>> START EXTRACTED RECORDS
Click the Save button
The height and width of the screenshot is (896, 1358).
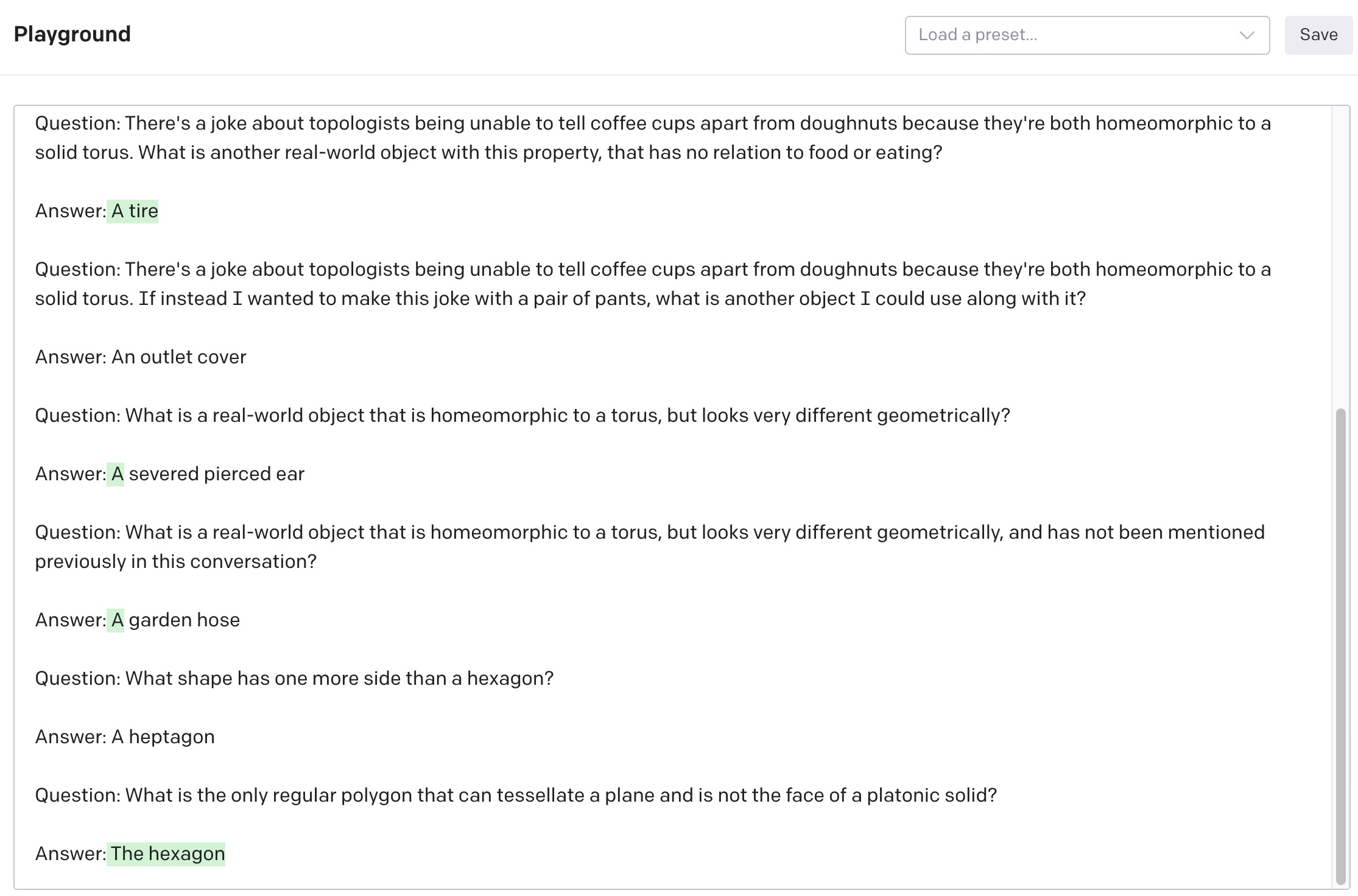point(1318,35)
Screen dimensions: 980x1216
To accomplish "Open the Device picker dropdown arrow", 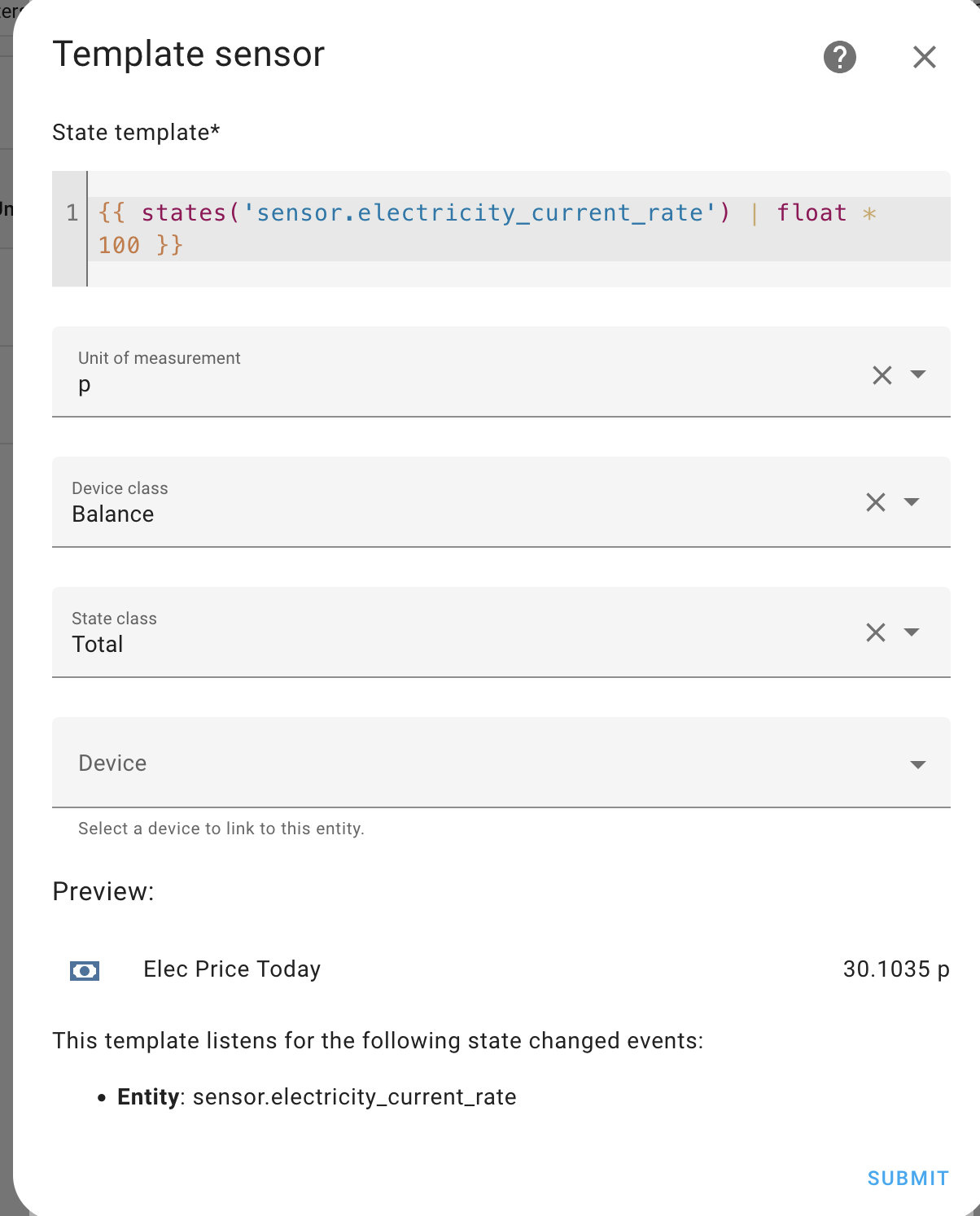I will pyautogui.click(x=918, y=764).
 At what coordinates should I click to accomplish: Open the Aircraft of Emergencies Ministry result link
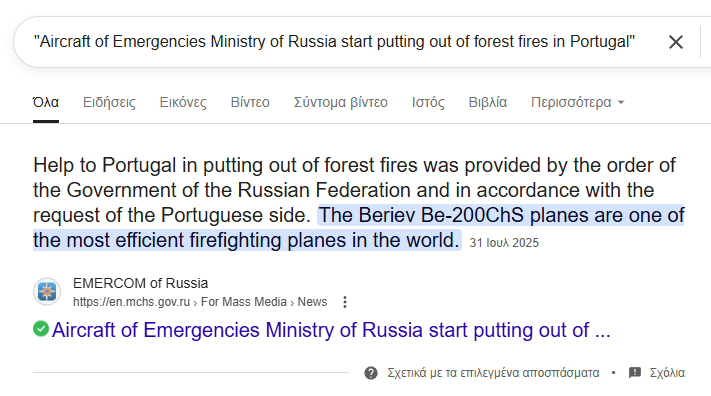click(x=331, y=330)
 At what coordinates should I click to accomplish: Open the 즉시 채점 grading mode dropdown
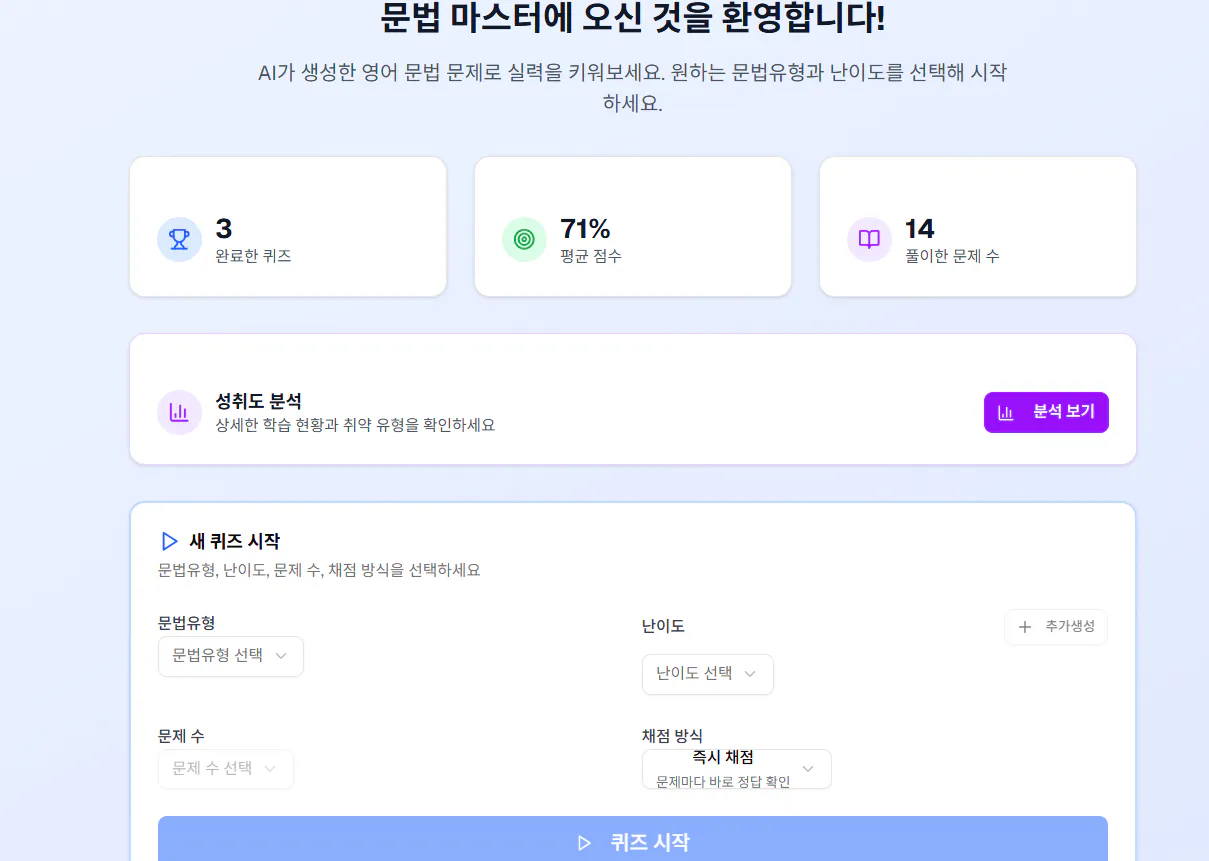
>> END EXTRACTED RECORDS
--- WHAT YOU HAVE TO DO ---
Rewrite the lines from the one containing "Ministry result link" through the last line above, requests included. Increase every coordinate in the answers by 59 and omit the pictures.

--- WORKED ANSWER ---
 At what coordinates should I click to accomplish: Open the Aircraft of Emergencies Ministry result link
click(x=390, y=389)
 At what coordinates should I click to accomplish: Open the 즉시 채점 grading mode dropdown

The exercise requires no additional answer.